Dr. Blake Hanson (portrayed by Jason Pendergraft) is a doctor at Mercer Army Medical Center, the hospital serving Fort Marshall. He holds the rank of major and is an ER specialist. He was attracted to SPC Tanya Gabriel and Tanya reciprocated interest but they resisted pursuing a relationship due to strict rules forbidding fraternization between officers and enlisted personnel. They secretly dated for a while before Denise Sherwood, through Roxy, discovers the relationship. He decided to transfer to Fort Lee to avoid endangering their careers. Tanya stayed at Fort Marshall to see out the last few months of her enlistment contract. She joins him in Virginia after being discharged.

===Corporal Ryan "Mac" McCallen===
Seasons 2, 3

Corporal Ryan "Mac" McCallen (portrayed by David Call) is a soldier who lost both legs in Iraq.

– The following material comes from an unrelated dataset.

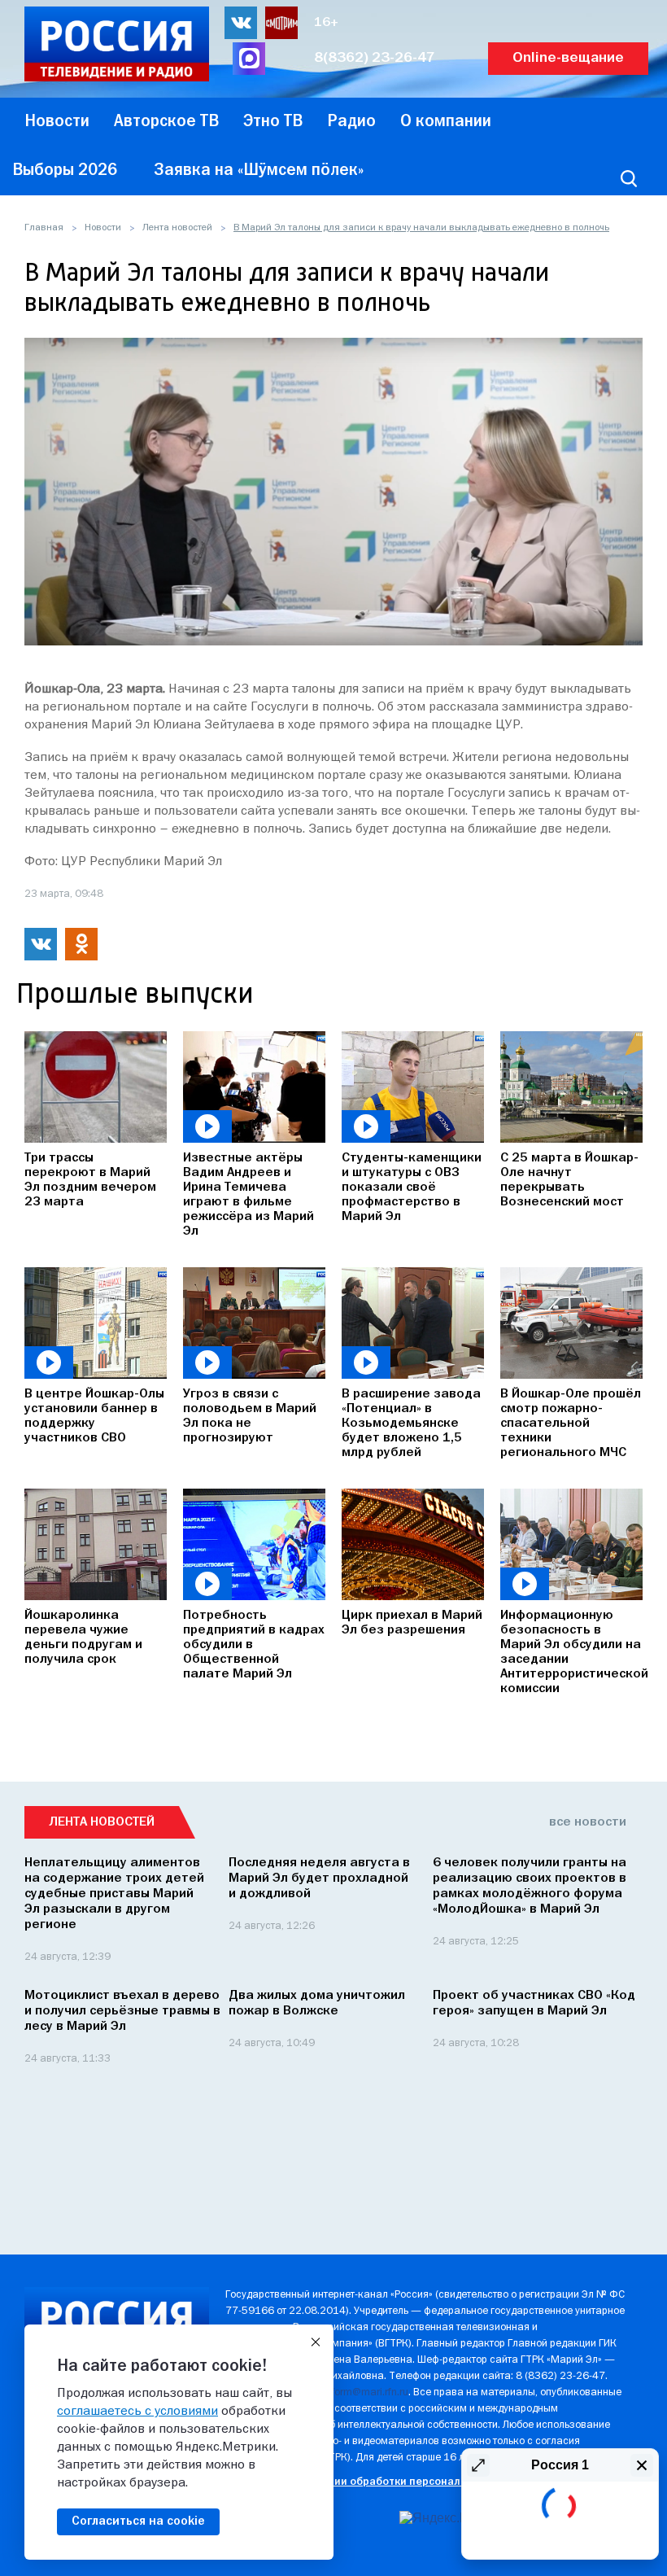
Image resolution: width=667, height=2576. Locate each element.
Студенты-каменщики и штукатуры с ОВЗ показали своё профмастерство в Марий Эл (412, 1187)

He was transferred to Mercer and befriends Denise, who was his attending nurse. While hospitalized, his girlfriend left him as she was not able to handle his "new body".

===Min-Ji Webster===
Season 6

Min-Ji Webster (portrayed by Hana Moon) is the wife of 1LT Danny Webster, a contemporary of 2LT Trevor LeBlanc and XO of Bravo Company. She met him when he was stationed in South Korea and followed him back to the United States after marrying him against her parents' wishes. She was the FRG group leader for Bravo Company but was ostracized by several of the wives or generally ignored as she was a foreigner and unfamiliar with American culture or social norms. When Roxy took over as the new leader, she tried to encourage Min-Ji to rejoin. It emerged that she and her husband were getting a divorce soon. In the Season 6 episode "Casualties" she commits suicide by carbon monoxide poisoning while her husband was hospitalized in Germany after being injured during the Africa mission.

===Audrey Whitaker===
Season 6

Audrey Whitaker (portrayed by Susan Lucci) is the wife of retired Major General Bryce Whitaker, former CO of Lieutenant General Michael Holden. She and her husband were family friends of the Holdens.

In the episode "General Complications", Jackie reveals to Claudia Joy that Audrey had a grudge against her husband for an incident which forced MG Whitaker into retirement but was kept under wraps. Six years ago, MG Kevin Clarke was with the 173rd Airborne Brigade based in Italy while MG Whitaker was attached to the V Corps, the 173rd's parent formation. MG Whitaker had invited his senior officers for a party and one of them raped the sixteen-year-old daughter of an Italian diplomat. The diplomat's wife personally called Jackie after the Army gave her "the run-around". MG Clarke took the matter to the Inspector General of the Italian Police and while the matter was eventually settled out of court, Whitaker was indirectly forced to retire to avoid the scandal being publicized and his reputation tarnished further. When the Clarkes and 32nd Airborne Division moved to Fort Marshall, Audrey took advantage of the upheaval to use her friendship with Claudia Joy Holden against Jackie. In the aftermath of the media spotlight on the Narubian orphans and attention focused on the Africa mission, Audrey claimed to have manipulated events which resulted in Kevin losing out to Michael for a promotion to lieutenant general. She then went to Claudia Joy demanding credit and an "advisory" position for her husband. Michael, who refuses to believe that Audrey played any part in his promotion, and Claudia Joy eventually decided to distance themselves from the Whitakers.